I'm trying to make a Python program that retrieves only the body text of an email without passing headers or any other parameters. I'm not sure how to go about this.

The goal is to be able to send basic commands to a program via message text.

What I have now is this:

import poplib

host = "pop.gmail.com"
mail = poplib.POP3_SSL(host)
print mail.getwelcome()
print mail.user("user")
print mail.pass_("pass")
print mail.stat()
print mail.list()
print ""

if mail.stat()[1] > 0:
    print "You have new mail."
else:
    print "No new mail."

print ""

numMessages = len(mail.list()[1])
for i in range(numMessages):
    for j in mail.retr(i+1)[1]:
        print j

mail.quit()
input("Press any key to continue.")

Which is all fine, except when "print J" is executed it prints the entire message, including headers. I just want to extract the body text without any additional garbage.

Can anyone help? Thanks!

+2  A: 

You can parse eMails using the email module.

ebo
+1  A: 

This is a fragment of code from my own POP3 reader:

        response, lines, bytes = pop.retr(m)

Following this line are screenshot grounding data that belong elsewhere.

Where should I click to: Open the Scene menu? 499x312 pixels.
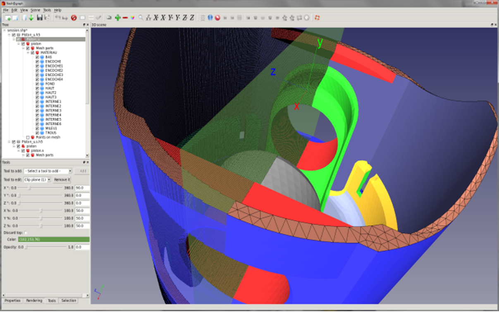35,10
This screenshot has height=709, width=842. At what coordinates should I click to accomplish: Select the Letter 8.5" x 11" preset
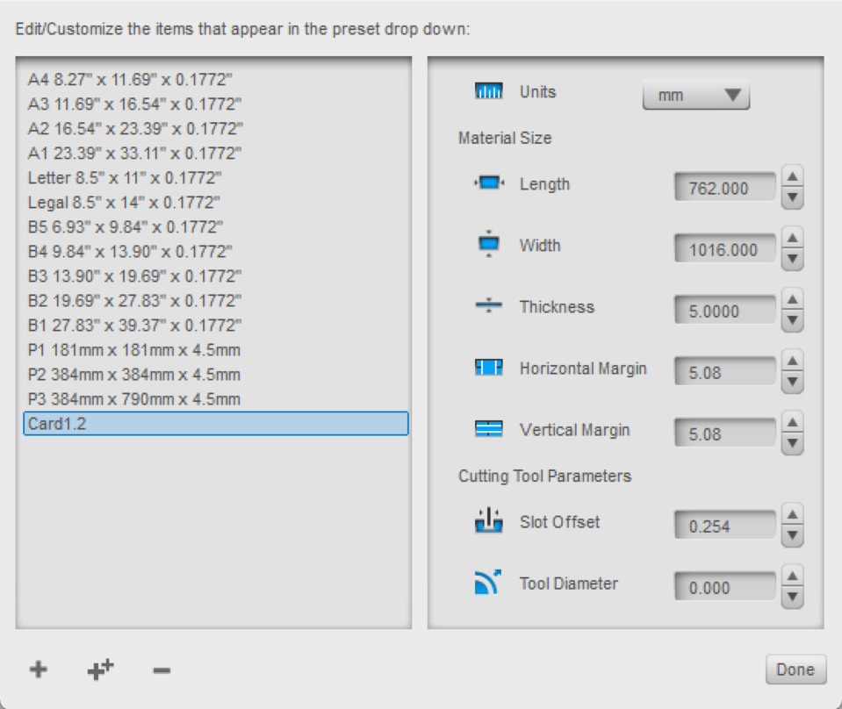(x=125, y=177)
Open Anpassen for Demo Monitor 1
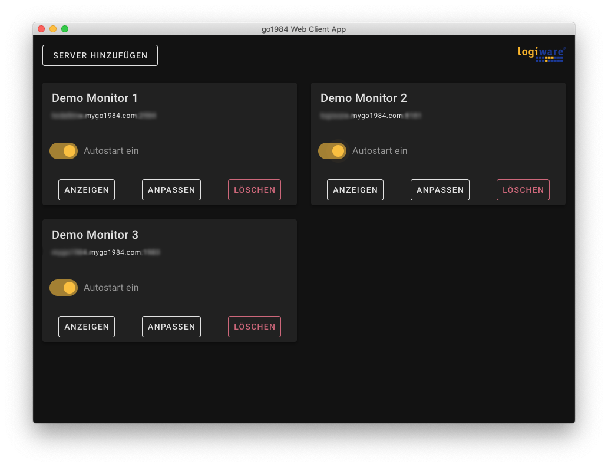The width and height of the screenshot is (608, 467). tap(171, 190)
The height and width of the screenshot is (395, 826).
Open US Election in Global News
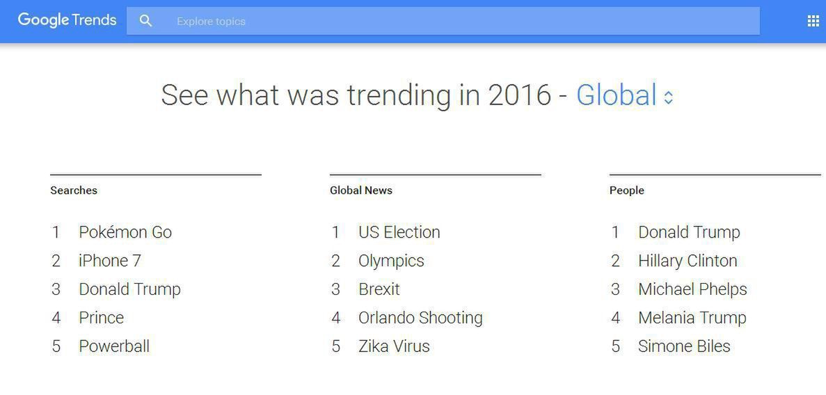[x=399, y=232]
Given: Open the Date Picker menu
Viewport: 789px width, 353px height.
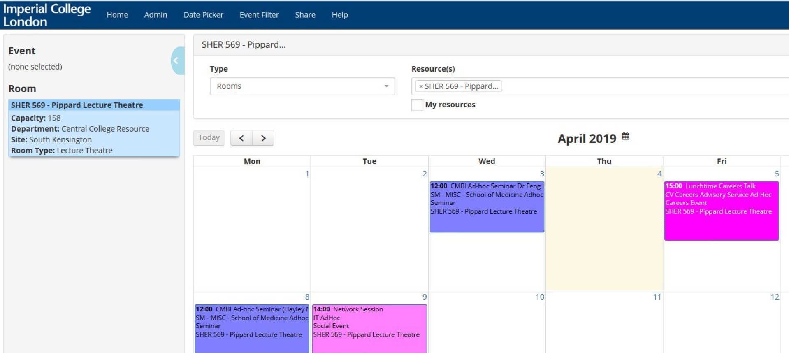Looking at the screenshot, I should point(203,15).
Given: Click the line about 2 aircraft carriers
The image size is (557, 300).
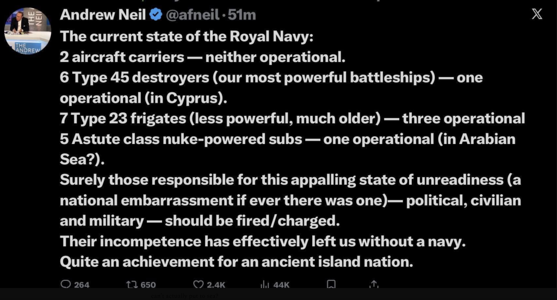Looking at the screenshot, I should coord(202,57).
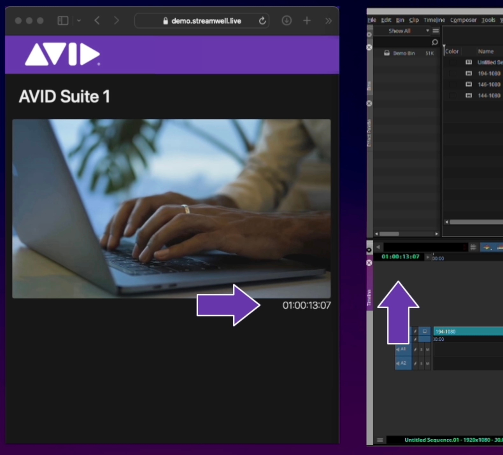Click Safari downloads icon

[287, 21]
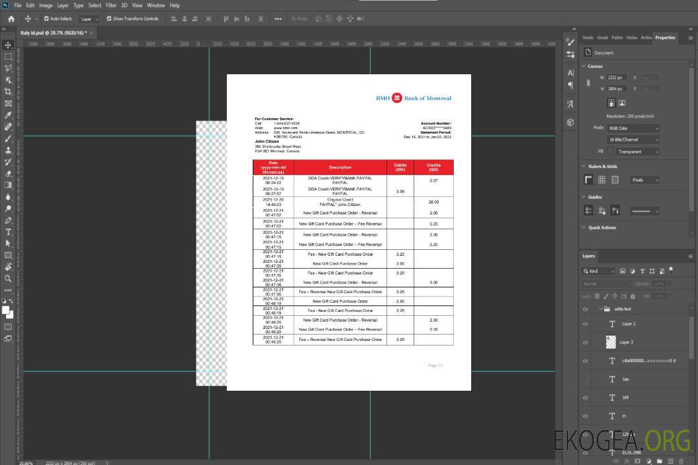Uncheck the Auto-Select checkbox
Screen dimensions: 698x465
[x=45, y=19]
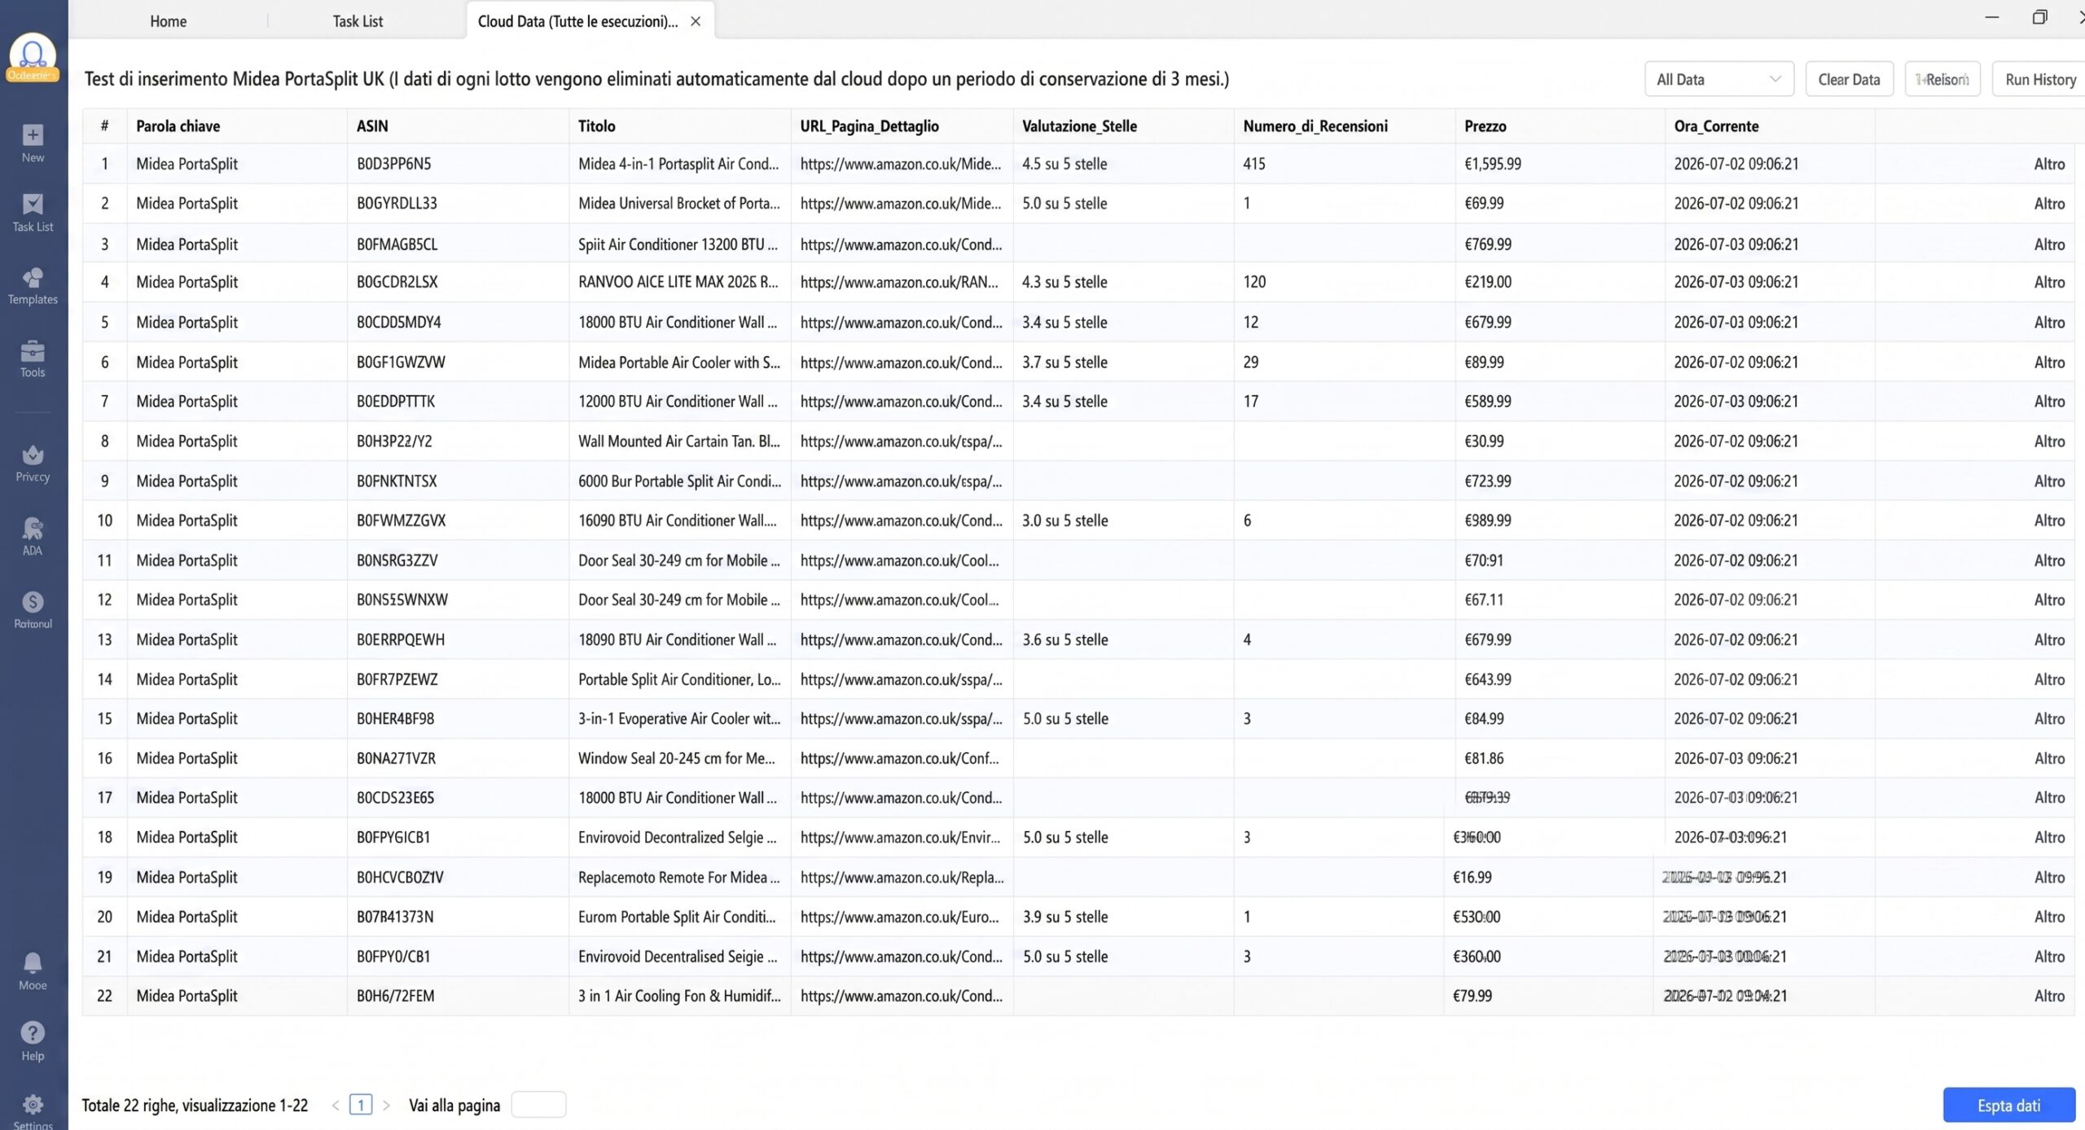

        # remove trailing blank lines from message
        while lines[-1]=="": 
            del lines[-1]

        try:
            endOfHeader = lines.index('')
            header = lines[:endOfHeader]
            body = lines[endOfHeader+1:]
        except ValueError:
            header = lines
            body = []

This keys off the first empty line in the list of all lines as the end of the header info. Then just list slice from there to the end for the message body.

Paul McGuire
Thanks for the help! I'm having a little trouble though. What does m represent in pop.retr(m)? It's throwing errors and I don't know what to put there, or if this routine needs to reside in a specific sub.
Matt
`pop.retr(m)` in my code is analogous to `mail.retr(i+1)` in your code - m is the message number, and is an integer. See how I unpack the tuple returned by retr, while you just take the [1]th element? In your code, just iterate over lines until you hit an empty string, or you run out of lines. The rest is the body.